EXERCISE: Transcribe the stretch of entries below from the line with "At what coordinates should I click to accomplish: Click" through the line with "The height and width of the screenshot is (768, 1024).", exactly and with both ends included; leave out all other lines.

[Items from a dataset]

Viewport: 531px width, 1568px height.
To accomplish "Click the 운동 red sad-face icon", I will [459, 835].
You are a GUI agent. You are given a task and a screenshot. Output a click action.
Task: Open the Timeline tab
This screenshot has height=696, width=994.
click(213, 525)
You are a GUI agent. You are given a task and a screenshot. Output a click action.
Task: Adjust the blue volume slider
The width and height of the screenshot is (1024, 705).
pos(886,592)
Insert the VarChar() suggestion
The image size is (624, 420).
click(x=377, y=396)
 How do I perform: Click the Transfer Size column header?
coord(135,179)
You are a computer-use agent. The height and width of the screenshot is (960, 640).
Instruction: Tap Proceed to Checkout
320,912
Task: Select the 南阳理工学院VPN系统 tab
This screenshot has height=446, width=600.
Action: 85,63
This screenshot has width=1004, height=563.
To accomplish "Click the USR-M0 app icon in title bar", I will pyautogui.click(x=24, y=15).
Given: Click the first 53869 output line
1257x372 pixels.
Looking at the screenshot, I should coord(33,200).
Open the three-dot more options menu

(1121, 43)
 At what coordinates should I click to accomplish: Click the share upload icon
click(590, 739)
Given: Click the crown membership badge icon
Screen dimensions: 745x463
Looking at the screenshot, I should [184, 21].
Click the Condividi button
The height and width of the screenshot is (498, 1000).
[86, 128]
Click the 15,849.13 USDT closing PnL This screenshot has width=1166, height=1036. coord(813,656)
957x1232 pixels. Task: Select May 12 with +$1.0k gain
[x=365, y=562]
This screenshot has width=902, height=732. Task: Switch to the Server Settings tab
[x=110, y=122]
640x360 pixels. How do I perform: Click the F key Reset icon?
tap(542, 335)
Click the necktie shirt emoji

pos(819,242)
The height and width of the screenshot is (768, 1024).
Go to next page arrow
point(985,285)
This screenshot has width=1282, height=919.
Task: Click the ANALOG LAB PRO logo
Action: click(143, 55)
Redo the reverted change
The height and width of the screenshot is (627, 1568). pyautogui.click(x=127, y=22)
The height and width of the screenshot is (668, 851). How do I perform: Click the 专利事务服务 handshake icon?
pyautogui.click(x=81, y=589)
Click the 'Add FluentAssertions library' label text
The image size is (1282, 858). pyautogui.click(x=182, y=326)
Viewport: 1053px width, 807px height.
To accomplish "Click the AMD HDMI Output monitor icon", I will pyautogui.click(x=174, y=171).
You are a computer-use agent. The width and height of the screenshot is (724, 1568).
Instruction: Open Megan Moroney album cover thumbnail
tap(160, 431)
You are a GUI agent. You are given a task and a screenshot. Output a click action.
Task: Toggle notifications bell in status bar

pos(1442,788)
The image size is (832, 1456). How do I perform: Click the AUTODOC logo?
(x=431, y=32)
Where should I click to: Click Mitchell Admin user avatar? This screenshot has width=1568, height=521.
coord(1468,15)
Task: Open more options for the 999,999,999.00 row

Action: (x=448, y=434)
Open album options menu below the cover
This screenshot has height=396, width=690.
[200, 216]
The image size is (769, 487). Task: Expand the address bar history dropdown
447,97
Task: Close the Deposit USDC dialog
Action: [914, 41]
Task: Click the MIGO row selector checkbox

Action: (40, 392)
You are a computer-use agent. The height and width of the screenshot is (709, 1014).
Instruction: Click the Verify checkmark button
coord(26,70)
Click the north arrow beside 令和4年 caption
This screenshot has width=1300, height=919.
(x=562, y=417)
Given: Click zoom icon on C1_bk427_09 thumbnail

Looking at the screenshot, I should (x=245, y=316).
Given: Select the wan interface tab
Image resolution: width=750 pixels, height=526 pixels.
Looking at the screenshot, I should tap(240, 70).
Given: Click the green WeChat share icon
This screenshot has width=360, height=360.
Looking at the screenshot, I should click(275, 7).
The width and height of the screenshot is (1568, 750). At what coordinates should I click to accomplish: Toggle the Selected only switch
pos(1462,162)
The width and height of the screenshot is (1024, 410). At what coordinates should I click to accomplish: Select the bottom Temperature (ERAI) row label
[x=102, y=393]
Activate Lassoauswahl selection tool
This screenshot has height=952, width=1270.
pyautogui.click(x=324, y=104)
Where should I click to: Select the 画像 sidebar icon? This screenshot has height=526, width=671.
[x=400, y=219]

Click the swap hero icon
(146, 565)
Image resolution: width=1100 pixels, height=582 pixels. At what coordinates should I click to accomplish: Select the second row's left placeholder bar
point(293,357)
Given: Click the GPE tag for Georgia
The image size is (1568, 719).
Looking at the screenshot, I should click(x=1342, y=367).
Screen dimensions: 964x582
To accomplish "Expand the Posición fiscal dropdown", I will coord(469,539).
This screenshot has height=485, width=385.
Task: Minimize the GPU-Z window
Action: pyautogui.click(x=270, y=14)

SOLUTION TO THIS TASK:
 At what coordinates should I click to accomplish: Click the share upload icon
click(590, 739)
Given: Click the crown membership badge icon
Screen dimensions: 745x463
Looking at the screenshot, I should [184, 21].
Click the Condividi button
The height and width of the screenshot is (498, 1000).
[86, 128]
Click the 15,849.13 USDT closing PnL This screenshot has width=1166, height=1036. coord(813,656)
957x1232 pixels. Task: Select May 12 with +$1.0k gain
[x=365, y=562]
This screenshot has width=902, height=732. Task: Switch to the Server Settings tab
[x=110, y=122]
640x360 pixels. How do I perform: Click the F key Reset icon?
tap(542, 335)
Click the necktie shirt emoji

pos(819,242)
The height and width of the screenshot is (768, 1024).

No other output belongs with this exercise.